Mark Gleeson 06-07-2012 11:10

It does not serve Birdhill as it passes the 16:05 there

I'd guess there will be a decent load on the train, as passengers general favour a direct train over a bus replacement

Will anyone get on or off on the branch is the question, odds it would be exactly 0

ACustomer 06-07-2012 11:55

There may be quite a few people who get on the 1340, expecting it to arrive in Limerick at 1550, because they are relying on the "normal" timetable leaflet and are not aware of the special arrangements. Imagine how they feel when they get to Limerick at 1705, and when they realise that by waiting for the 1400 to Cork and changing at the Junction, they could have been in Limerick at 1615.

A high price to pay for not having to walk 10 metres across a platform at Limerick Junction.

And by the way there is a poster in Heuston advertising the new 1340 to Limerick, arrival time 1550.

karlr42 06-07-2012 12:36

Quote:

Originally Posted by ACustomer (Post 68485)
There may be quite a few people who get on the 1340, expecting it to arrive in Limerick at 1550, because they are relying on the "normal" timetable leaflet and are not aware of the special arrangements.
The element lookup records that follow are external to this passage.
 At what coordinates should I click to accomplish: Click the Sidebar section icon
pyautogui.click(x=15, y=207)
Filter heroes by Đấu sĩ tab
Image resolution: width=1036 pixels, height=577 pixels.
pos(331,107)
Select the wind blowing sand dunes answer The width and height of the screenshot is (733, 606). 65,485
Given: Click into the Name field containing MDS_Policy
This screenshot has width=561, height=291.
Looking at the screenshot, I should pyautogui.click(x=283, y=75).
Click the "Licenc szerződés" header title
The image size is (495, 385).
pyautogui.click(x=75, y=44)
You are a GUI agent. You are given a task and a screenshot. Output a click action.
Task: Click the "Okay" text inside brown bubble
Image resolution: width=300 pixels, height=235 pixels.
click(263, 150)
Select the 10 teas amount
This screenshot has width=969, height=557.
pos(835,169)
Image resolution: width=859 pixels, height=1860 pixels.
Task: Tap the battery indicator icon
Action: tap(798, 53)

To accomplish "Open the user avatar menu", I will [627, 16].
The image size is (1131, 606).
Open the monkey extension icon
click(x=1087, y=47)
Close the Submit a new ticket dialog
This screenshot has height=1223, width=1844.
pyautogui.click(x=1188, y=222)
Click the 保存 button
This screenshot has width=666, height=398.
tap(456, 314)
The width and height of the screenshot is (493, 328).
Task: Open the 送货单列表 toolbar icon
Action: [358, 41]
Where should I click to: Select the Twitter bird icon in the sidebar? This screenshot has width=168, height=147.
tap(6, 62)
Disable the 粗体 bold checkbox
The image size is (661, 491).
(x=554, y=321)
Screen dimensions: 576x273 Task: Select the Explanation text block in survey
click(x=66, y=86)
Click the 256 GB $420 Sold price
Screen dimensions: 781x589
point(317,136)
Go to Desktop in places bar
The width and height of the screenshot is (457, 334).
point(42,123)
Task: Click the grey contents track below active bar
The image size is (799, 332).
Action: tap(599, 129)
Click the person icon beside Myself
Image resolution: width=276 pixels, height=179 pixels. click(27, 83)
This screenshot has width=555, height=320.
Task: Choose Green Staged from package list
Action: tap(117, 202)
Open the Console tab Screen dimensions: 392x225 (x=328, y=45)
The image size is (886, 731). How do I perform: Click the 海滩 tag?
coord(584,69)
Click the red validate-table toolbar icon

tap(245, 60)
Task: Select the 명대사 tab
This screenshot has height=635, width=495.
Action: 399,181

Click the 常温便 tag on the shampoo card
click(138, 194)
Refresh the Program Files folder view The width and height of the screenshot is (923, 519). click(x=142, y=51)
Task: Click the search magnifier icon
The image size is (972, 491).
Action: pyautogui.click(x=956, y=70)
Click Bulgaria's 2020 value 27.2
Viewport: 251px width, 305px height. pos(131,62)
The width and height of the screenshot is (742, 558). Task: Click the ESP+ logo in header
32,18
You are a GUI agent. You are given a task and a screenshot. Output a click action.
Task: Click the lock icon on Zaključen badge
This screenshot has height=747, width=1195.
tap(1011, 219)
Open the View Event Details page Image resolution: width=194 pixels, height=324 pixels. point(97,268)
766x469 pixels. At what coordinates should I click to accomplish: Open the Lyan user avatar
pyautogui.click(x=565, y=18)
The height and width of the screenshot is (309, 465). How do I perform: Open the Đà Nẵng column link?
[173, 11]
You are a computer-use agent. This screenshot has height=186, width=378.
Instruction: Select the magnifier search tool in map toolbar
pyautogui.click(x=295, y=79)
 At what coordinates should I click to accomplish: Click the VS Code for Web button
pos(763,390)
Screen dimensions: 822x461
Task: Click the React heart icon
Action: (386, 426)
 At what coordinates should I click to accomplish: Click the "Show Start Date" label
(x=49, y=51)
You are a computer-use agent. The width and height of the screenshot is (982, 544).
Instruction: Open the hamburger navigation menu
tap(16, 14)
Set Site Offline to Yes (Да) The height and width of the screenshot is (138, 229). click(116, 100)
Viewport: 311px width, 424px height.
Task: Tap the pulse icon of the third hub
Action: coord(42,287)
Imagine how they feel when they get to Limerick at 1705

This is exactly what I see happening.

neoncircles 06-07-2012 12:58

Quote:

Originally Posted by ACustomer (Post 68485)
There may be quite a few people who get on the 1340, expecting it to arrive in Limerick at 1550, because they are relying on the "normal" timetable leaflet and are not aware of the special arrangements. Imagine how they feel when they get to Limerick at 1705, and when they realise that by waiting for the 1400 to Cork and changing at the Junction, they could have been in Limerick at 1615.

A high price to pay for not having to walk 10 metres across a platform at Limerick Junction.

And by the way there is a poster in Heuston advertising the new 1340 to Limerick, arrival time 1550.

There is a bus substitution in operation from the Junction to Limerick...hence why the 1340 is operating via the Nenagh Branch!